What the task asks:
An exact transcription is needed, beginning at the line with "Viewport: 601px width, 533px height." and ending at the last line of the listing, with pictures left out and nothing else added.

Records provided:

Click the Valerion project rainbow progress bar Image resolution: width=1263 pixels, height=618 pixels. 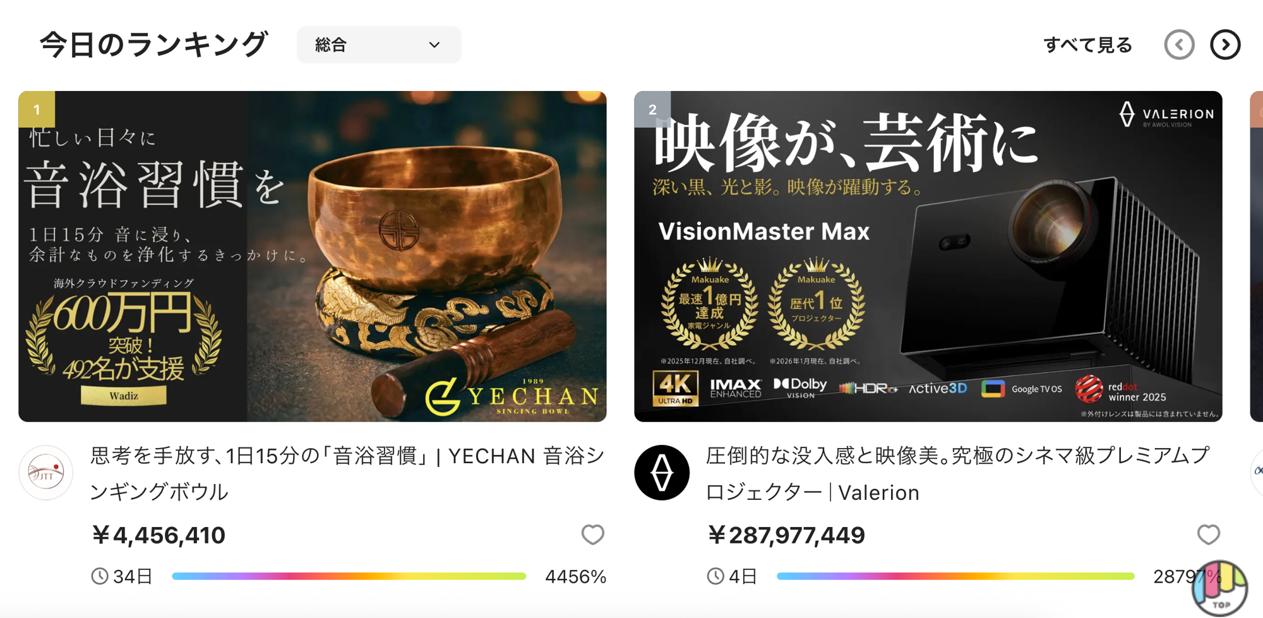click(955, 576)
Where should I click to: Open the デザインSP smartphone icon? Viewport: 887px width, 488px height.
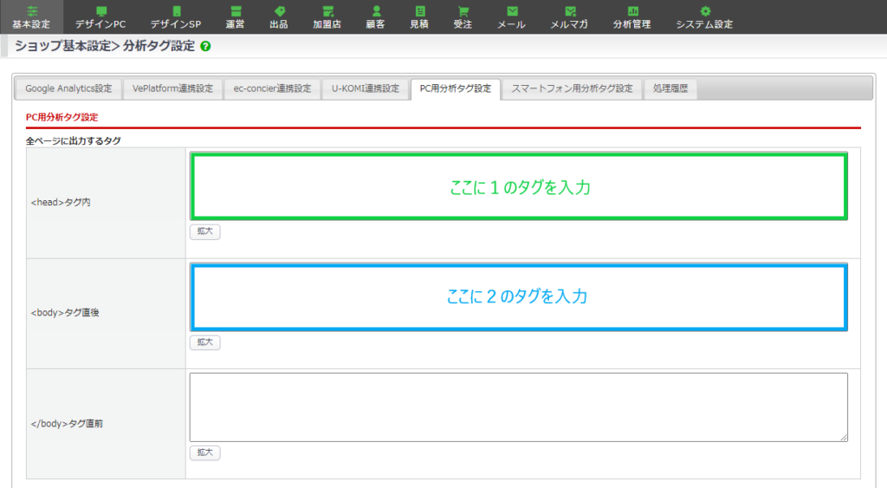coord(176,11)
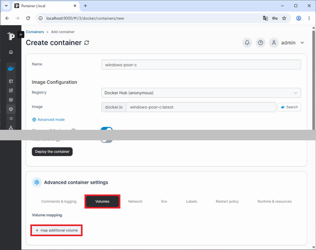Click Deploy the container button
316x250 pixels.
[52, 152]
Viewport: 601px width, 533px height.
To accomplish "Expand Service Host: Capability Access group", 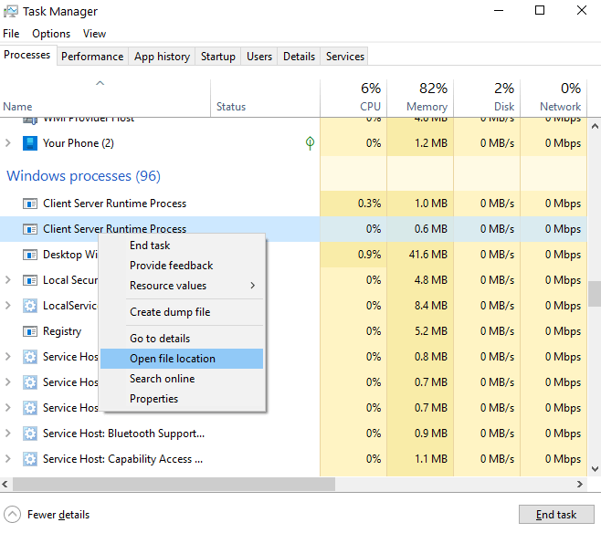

Task output:
Viewport: 601px width, 533px height.
To accomplish "Expand Service Host: Capability Access group", 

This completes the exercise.